| What to do |
In the JAX tutorial, why is block_until_ready() called when timing the computation?

| Source passage |
==========
Getting Started with JAX: Modern Deep Learning Framework

Machine Learning frameworks make our lives easier by offering built-in methods for faster prototyping and optimized GPU training. They also help by providing robust and scalable solutions which help engineers implement state-of-the-art models in a better way by employing several programming shenanigans.

Tensorflow and Pytorch have been the standard for programmers and researchers alike for the past few years (researchers especially leaning towards the latter one). But a new framework is slowly becoming the talk of the town.

JAX, a modern Deep Learning framework developed by Google (which also developed Tensorflow) is optimized for handling Tensor operations. This makes it the best choice for training on TPUs (Tensor Processing Units) which provide great results in terms of computation speed and resources. This advantage has given it a one up over Pytorch which was enjoying its reign.

Though Pytorch is still super optimized for multi-GPU training, JAX is being rapidly adopted by researchers for implementing cutting edge algorithms, especially for 3D computer vision related tasks like Differential rendering and 3D Gaussian Splatting using TPUs.

So today, we will have a look a JAX and try to do what one does whenever they get encounter a new ML framework - Implement a basic Neural Network.

(Note : You can use google colab to follow this tutorial since JAX is preinstalled in colab)

Features of JAX

Before diving into a full code implementation, it is important to understand first some fundamental differences in the framework. JAX has three parts:

1. J stands for JIT or Just In Time compilation. If you are new to this term, it broadly means that functions won’t be compiled every time you run them. JAX traces the function and compiles it with XLA in the first call and then subsequent calls will use the cached compiled version, which results in increased speed. A standard way of testing this in JAX is also what the documentation provides :

import jax.numpy as jnp
import from jax import random
from jax import jit

#In first cell
key = random.key(1712)
x = random.normal(key, (1_000_000,))
%timeit selu(x).block_until_ready() 

#In second cell
selu_jit = jit(selu)
_ = selu_jit(x)
%timeit selu_jit(x).block_until_ready()

You would notice, that the output shows way faster timing for the second cell, and if you run it again, it will show even lesser time for the first few trials, and then the timing will plateau off.

(Note : Generally frameworks like JAX schedule the execution and return a promise of the result instead of the result (asynchronous behavior). To accurately time the computation and not the scheduling of the task, we use block_until_ready() to block until the execution is complete)

Now JIT is not something which Pytorch is devoid of. But the way it handles it, is way different than JAX.

When you write a function and decorate it with @jit, JAX traces the function, builds an XLA graph, and compiles it. This is less flexible, but results in super fast calculations.

PyTorch is eager and imperative by default, which is flexible but slower for execution.
To make it faster or exportable, it wraps models into static graphs (TorchScript). But this wrapping is not as deep or aggressive as JAX’s full XLA compilation, so JAX can be faster in many pure-numeric tasks.
==========
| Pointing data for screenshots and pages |
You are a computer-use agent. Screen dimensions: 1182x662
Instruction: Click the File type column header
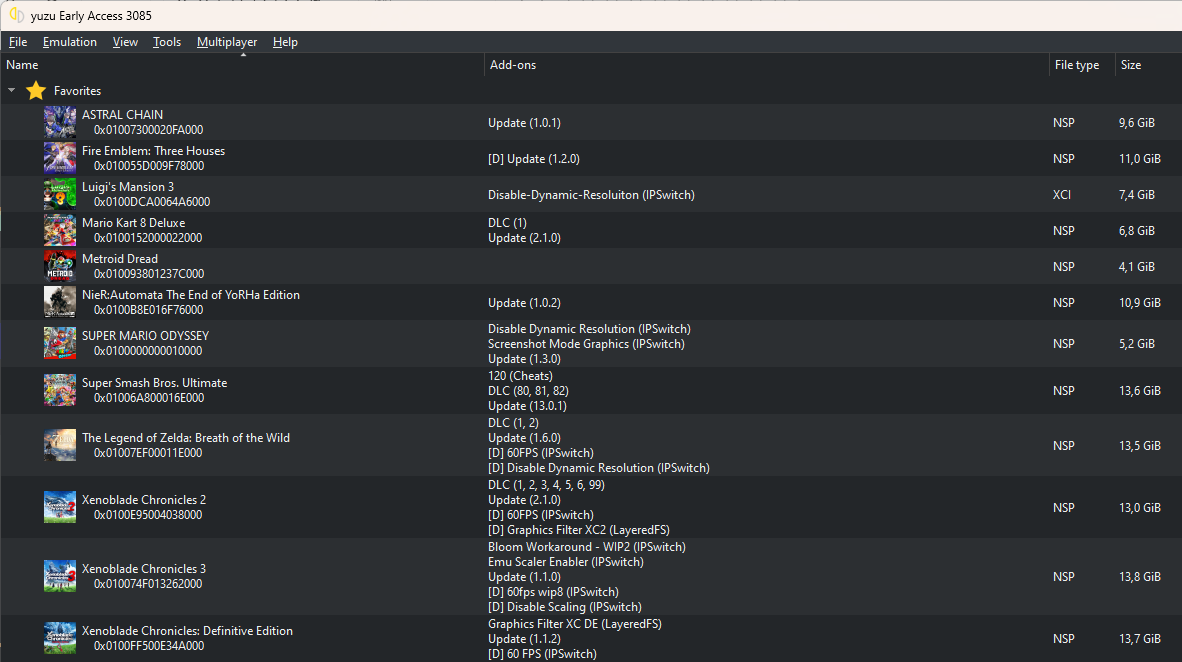1076,65
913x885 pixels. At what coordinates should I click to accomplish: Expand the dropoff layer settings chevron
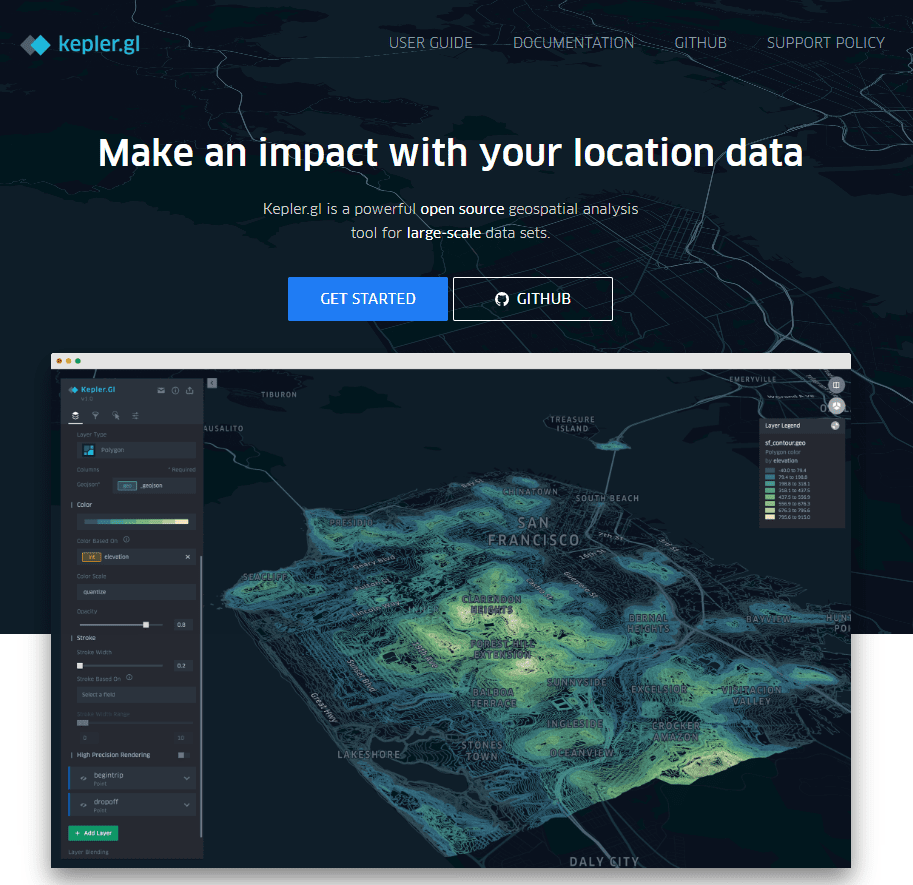186,805
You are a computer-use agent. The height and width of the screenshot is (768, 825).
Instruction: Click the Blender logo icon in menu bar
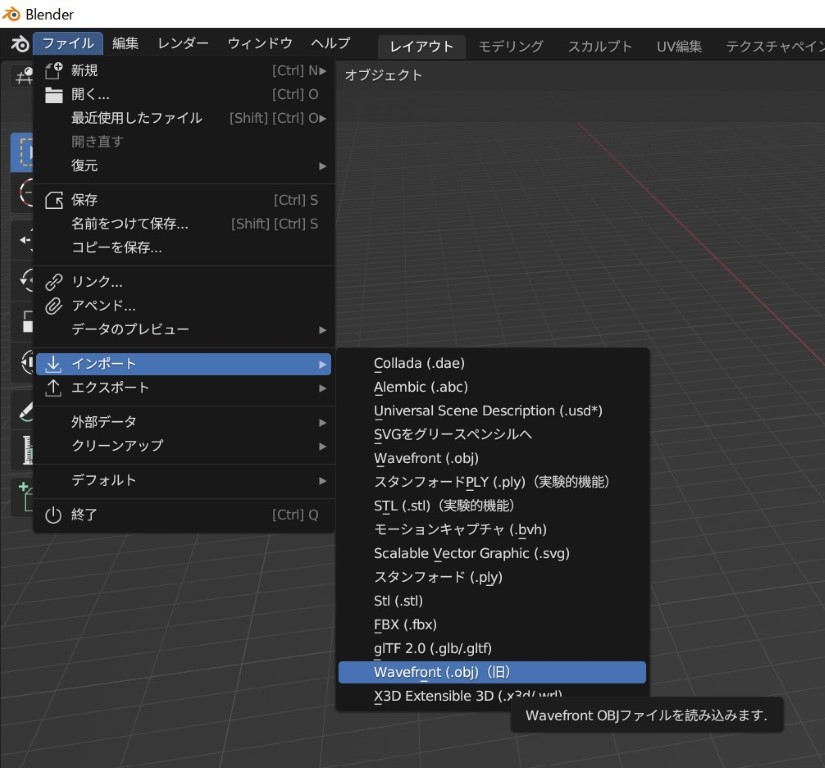19,44
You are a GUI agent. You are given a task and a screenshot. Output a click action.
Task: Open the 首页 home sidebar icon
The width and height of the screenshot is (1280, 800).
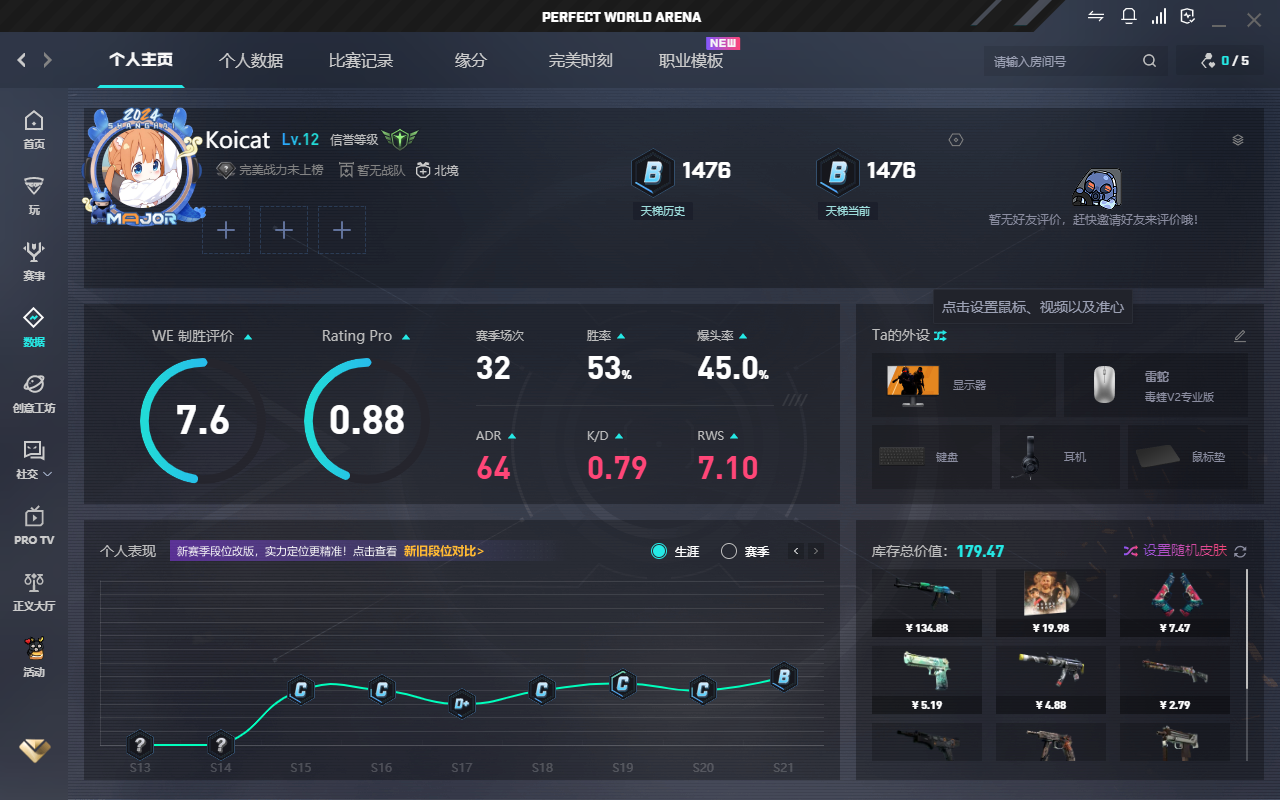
==========
| Exercise answer |
It blocks until execution is complete, so the timing measures the computation itself rather than the scheduling of the task.